* [REQUIRED ACTION]
Copy, from the data below, each line that has the word "checkbox".

───── PROVIDED MATERIAL

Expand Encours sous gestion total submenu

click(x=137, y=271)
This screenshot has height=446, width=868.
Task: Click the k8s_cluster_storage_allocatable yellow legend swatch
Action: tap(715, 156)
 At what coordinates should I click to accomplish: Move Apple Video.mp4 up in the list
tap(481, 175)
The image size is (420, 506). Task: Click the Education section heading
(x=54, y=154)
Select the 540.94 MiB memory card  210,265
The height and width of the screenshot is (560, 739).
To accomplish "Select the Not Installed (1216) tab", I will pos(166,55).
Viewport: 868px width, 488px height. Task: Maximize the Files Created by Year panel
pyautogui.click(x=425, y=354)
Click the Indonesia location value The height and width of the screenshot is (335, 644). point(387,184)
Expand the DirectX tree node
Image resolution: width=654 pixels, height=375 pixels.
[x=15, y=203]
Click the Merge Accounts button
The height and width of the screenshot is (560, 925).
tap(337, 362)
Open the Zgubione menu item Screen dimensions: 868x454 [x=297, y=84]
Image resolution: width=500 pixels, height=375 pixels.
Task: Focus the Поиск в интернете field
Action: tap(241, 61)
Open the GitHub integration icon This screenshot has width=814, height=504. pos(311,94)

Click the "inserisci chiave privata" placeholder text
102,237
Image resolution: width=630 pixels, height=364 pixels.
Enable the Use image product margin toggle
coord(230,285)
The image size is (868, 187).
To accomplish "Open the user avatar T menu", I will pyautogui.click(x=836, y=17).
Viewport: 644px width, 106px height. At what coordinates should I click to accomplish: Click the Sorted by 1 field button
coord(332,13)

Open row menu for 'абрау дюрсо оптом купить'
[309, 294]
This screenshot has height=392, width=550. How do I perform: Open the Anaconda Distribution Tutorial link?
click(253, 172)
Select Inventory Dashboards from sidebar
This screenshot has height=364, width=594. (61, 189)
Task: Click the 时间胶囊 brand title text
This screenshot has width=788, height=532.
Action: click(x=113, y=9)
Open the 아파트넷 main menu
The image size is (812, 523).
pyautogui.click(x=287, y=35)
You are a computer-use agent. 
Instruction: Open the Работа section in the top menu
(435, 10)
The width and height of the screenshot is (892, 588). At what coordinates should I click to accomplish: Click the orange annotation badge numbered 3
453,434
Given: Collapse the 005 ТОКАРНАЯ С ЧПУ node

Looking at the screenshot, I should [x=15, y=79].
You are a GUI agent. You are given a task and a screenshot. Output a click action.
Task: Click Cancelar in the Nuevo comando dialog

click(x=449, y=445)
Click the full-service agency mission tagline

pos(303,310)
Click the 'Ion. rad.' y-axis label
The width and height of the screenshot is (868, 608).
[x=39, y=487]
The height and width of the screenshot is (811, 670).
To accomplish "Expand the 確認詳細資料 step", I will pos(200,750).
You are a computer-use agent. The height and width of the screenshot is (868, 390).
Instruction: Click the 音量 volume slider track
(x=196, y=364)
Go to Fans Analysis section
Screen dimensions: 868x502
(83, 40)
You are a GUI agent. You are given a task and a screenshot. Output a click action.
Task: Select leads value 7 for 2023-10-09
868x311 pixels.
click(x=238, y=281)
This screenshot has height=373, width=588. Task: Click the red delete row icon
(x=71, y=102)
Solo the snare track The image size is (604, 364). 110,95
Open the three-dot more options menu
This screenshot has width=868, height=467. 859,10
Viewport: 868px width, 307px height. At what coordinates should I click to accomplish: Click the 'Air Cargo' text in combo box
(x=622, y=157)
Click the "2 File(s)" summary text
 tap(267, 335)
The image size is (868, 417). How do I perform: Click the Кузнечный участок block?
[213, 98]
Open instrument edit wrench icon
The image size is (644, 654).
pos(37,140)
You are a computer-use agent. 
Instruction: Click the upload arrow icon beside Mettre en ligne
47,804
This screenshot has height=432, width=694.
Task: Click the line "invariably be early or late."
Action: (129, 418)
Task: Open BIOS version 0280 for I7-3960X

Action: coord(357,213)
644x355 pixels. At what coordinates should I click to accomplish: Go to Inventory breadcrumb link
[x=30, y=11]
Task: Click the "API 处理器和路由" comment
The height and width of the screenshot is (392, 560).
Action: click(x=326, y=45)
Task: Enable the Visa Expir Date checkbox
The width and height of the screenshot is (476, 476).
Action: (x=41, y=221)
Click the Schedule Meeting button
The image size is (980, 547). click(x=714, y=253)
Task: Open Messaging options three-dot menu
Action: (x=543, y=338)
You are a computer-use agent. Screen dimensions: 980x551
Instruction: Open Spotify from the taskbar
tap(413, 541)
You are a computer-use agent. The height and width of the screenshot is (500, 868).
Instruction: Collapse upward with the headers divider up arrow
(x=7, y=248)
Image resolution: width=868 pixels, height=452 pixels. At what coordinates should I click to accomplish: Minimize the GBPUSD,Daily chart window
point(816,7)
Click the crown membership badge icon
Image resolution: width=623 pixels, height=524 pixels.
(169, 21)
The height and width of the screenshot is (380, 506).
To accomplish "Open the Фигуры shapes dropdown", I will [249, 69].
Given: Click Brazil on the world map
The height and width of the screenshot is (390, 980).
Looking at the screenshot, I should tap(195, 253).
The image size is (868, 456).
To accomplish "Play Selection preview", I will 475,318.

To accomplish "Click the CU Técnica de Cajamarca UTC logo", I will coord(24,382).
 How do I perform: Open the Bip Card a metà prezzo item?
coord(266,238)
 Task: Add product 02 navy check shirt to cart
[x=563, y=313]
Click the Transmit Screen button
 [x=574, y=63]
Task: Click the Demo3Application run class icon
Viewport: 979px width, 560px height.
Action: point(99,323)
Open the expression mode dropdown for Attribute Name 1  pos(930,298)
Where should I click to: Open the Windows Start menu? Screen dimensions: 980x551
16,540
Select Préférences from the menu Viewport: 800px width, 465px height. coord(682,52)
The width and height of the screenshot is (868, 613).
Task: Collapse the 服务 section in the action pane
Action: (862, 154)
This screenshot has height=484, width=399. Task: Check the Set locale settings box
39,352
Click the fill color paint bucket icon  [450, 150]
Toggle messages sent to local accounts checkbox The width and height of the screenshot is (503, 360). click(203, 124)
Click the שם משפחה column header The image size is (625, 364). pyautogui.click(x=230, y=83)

──────────

* [ANSWER TO THIS TASK]
Task: Enable the Visa Expir Date checkbox
Toggle messages sent to local accounts checkbox The width and height of the screenshot is (503, 360). click(203, 124)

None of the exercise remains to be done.